For an explanation of what the Pin Project is, go here.
When I started working on the Pin Project, it jump-started a fun little conversation between me and my friends and family about pins that we had, or have, and what they may have meant to us at the time we bought them. My sister mentioned having a “Shut Up and Dance” pin (which I may also have but you know…I don’t know. Time will tell!), and a friend reminisced about how she, too, used her pins to go up one side of her purse strap and down the other. Because we’re cool like that, right?
Then my mother–my adorable Mom-o-rama–said, “You know, I have a pin like the ones you’re posting. Your aunt sent it to me while I was in the hospital.” When I visited her recently, she’d already dug this pin out of her memento box and had it sitting front-and-center on the dining room table. Bright yellow pin, dark wood table, bright sunlight. I couldn’t have missed it even if I wanted to.
There’s an inescapable poignancy to this pin. Because the fact of the matter is: she has survived damn near everything.
Heart attack. Survived.
Broken neck (what? Really!): Survived. (That’s when this pin came on the scene.)
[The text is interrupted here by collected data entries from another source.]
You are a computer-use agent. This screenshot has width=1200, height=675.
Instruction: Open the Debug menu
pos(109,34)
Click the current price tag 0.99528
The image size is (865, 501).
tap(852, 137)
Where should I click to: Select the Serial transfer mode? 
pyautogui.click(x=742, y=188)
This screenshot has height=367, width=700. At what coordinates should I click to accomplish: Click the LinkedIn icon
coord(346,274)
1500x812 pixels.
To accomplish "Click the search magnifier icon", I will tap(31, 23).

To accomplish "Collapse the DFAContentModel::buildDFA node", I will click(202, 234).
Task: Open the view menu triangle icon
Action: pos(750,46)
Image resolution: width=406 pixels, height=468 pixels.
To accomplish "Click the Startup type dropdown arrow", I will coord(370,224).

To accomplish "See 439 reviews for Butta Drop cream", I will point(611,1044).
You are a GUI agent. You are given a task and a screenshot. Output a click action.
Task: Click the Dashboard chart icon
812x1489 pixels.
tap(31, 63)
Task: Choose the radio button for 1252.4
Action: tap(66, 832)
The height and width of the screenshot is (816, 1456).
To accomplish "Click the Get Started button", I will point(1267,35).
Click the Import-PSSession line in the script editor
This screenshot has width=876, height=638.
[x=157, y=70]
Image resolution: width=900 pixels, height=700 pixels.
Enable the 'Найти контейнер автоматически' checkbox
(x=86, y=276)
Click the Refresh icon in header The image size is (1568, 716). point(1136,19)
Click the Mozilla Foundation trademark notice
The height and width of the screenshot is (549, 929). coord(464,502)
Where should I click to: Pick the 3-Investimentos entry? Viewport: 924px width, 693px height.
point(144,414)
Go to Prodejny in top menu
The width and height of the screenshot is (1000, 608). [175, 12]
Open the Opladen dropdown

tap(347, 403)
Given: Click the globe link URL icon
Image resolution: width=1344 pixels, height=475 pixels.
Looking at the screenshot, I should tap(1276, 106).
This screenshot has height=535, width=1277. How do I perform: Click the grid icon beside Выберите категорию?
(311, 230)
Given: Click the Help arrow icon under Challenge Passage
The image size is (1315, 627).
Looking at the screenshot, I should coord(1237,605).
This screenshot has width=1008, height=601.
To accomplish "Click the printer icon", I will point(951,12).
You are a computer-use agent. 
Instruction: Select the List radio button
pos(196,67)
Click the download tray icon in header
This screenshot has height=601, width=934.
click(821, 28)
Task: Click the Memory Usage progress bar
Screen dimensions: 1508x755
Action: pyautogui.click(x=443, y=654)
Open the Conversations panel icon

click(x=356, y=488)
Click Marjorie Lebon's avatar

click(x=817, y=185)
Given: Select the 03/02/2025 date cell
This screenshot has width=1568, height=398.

When she was in the rehab facility, early on in her neck recovery, my mother (obviously) wasn’t allowed to smoke. And she had been a smoker for decades. After her release from the hospital, Mom continued with her campaign of not-smoking, which kind of surprised me because nothing else had deterred her before. I said, “I’m glad you quit, but why now? I mean, you had cancer, you didn’t quit smoking. You had a heart attack, you didn’t quit smoking. But a broken neck makes you quit? Why?”
Gesturing into the air, my mother shrugged her shoulders and said, “Eh…I feel like I’m using up too many of my lives.”
Did I mention, she’s funny?
My mother is an inspiration for what to do when you feel like life is kicking you in the ass. Because what the hell else are you going to do? Give in? Or get back up and keep living?
Happy Mother’s Day, Mom. Thanks for setting the standard.